We evaluate the impact of HFI on the subset of SPEC06 that is compatible with Wasm and the WASI SDK fork of clang. Figure 3 shows the performance of bounds checking and HFI compared to guard pages. These are long-running applications that do not test HFI's fast transitions, but do show its low cost in steady state.

In our results, we see that HFI (geomean speedup of 3.2% over guard pages) is far less costly than bounds checking (geomean slow-down of 34.7% over guard pages), and HFI on average is modestly faster than guard pages. The 445.gobmk benchmark takes a little longer with HFI as it puts heavy pressure on the instruction cache, and in this case, we see that the hmov instructions for which we used longer encodings, impacts HFI performance. We emphasize, however, that HFI is the only scheme of these three that also offers Spectre protections. Securing Wasm compilers against Spectre, without HFI, incurs a 62% to 100% hit [53].
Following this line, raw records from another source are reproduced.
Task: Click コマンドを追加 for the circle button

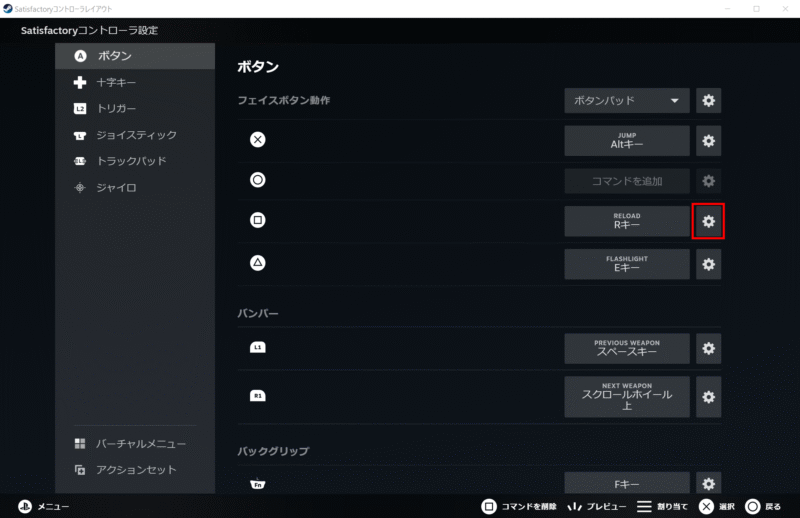Action: [x=627, y=181]
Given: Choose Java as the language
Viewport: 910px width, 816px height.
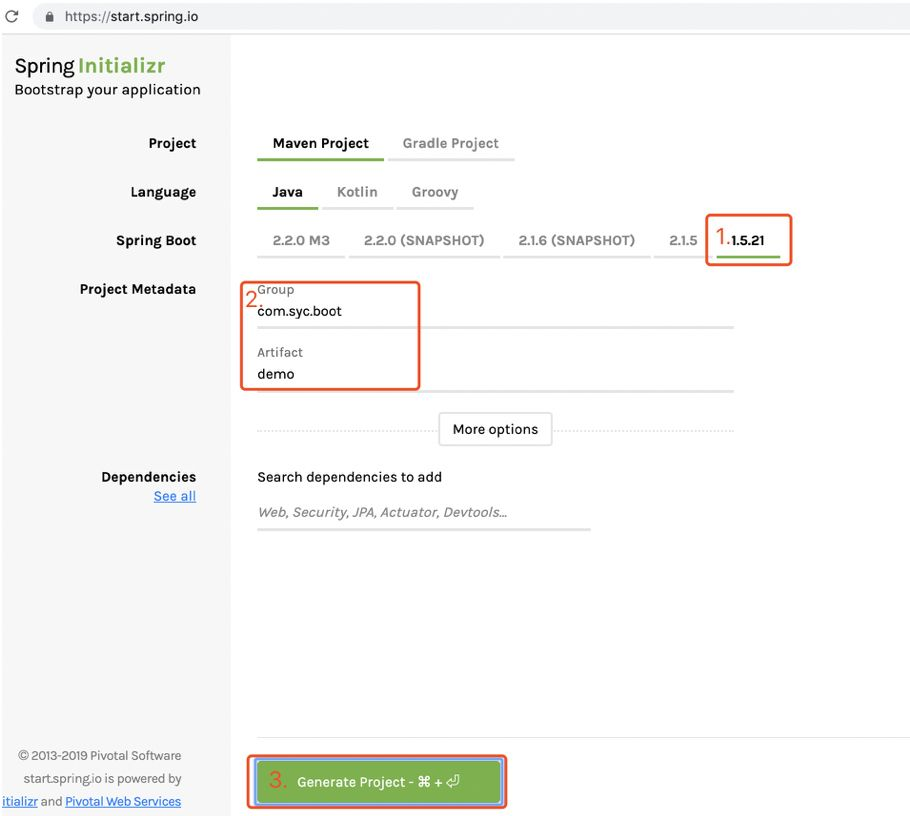Looking at the screenshot, I should click(x=287, y=192).
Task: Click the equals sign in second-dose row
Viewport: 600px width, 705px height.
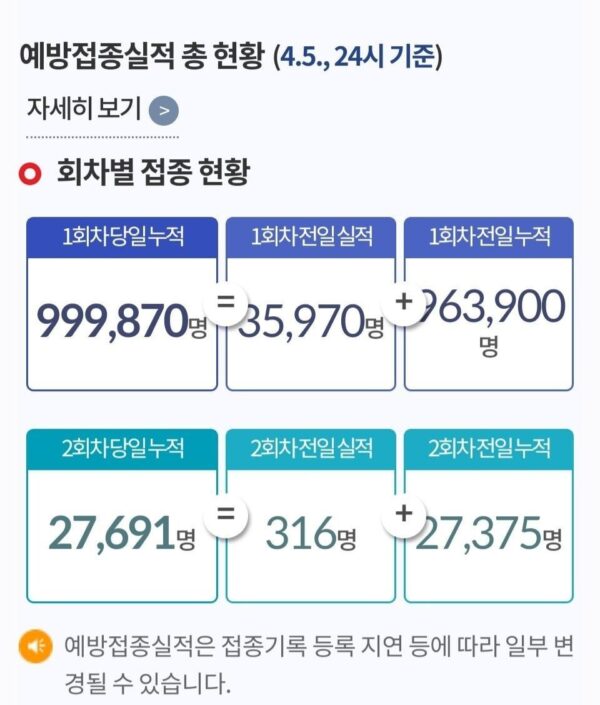Action: coord(227,516)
Finally, this benchmark only invokes hfi\_enter and hfi\_exit once each, at the beginning and end of each benchmark; thus the serialization overhead added to this benchmark is negligible.

 $<sup>^7\</sup>mathrm{For}$  completeness, we note that gem5 does not model BTB speculation with sufficient detail to perform a real Spectre-BTB attack. Thus, in our tests, we instead model a Spectre-BTB attack using concrete control flow that leaks secret data using the cache-side channel.



Figure 4: Firefox image rendering. HFI offers a significant speedup for image rendering — the biggest increase for larger images that amortize the cost of hfi\_enter. More compressed images — that are more compute intensive — also see greater benefits, as a result of decreased register pressure.

To understand why HFI improved performance, we dug into two effects more deeply: heap growth overhead and register pressure. Heap growth is an expensive operation in a sandbox that uses guard pages, as it requires a call to mprotect(), while HFI can just update a region's bound registers. To measure this difference, we ran a simple benchmark in Wasmtime that grows the Wasm heap from a single page to 4 GiB in 64 KiB increments. In total, the mprotect() method takes 10.92 seconds, while HFI takes 370 ms, a difference of  $\approx 30\times$ , reflecting HFIs impact on heap growth after being amortized in the context of the Wasmtime runtime.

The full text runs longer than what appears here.